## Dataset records
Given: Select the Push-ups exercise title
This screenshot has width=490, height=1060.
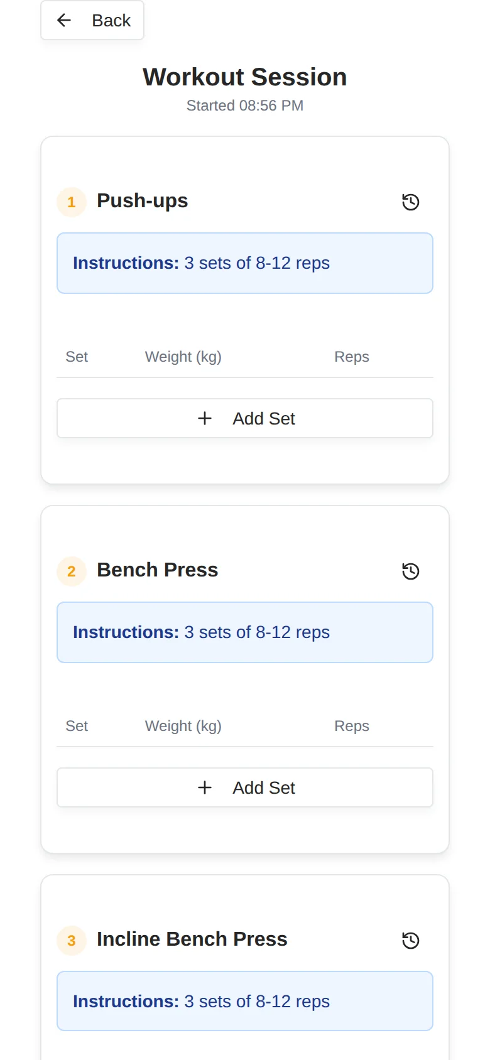Looking at the screenshot, I should [142, 201].
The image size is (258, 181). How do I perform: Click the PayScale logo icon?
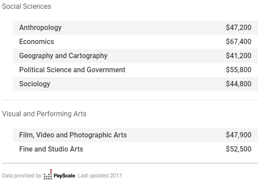click(48, 174)
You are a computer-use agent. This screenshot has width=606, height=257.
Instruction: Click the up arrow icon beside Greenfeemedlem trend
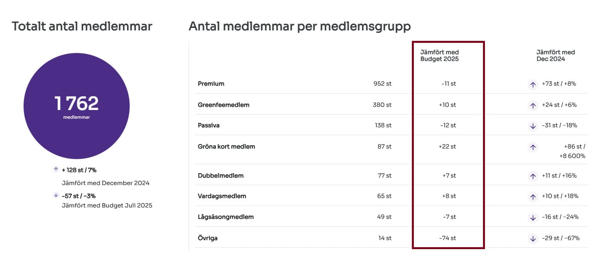pos(533,105)
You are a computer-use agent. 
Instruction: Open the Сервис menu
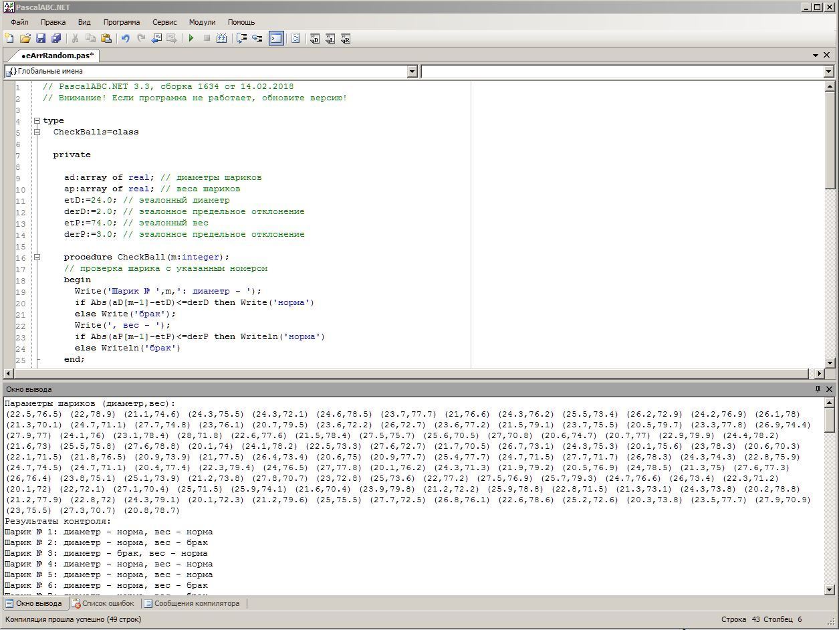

## Exercise brief
Look through the entries above and report each line where the string "agent" occurs.

## Exercise result
You are a computer-use agent. This screenshot has width=606, height=257.
You are a computer-use agent. 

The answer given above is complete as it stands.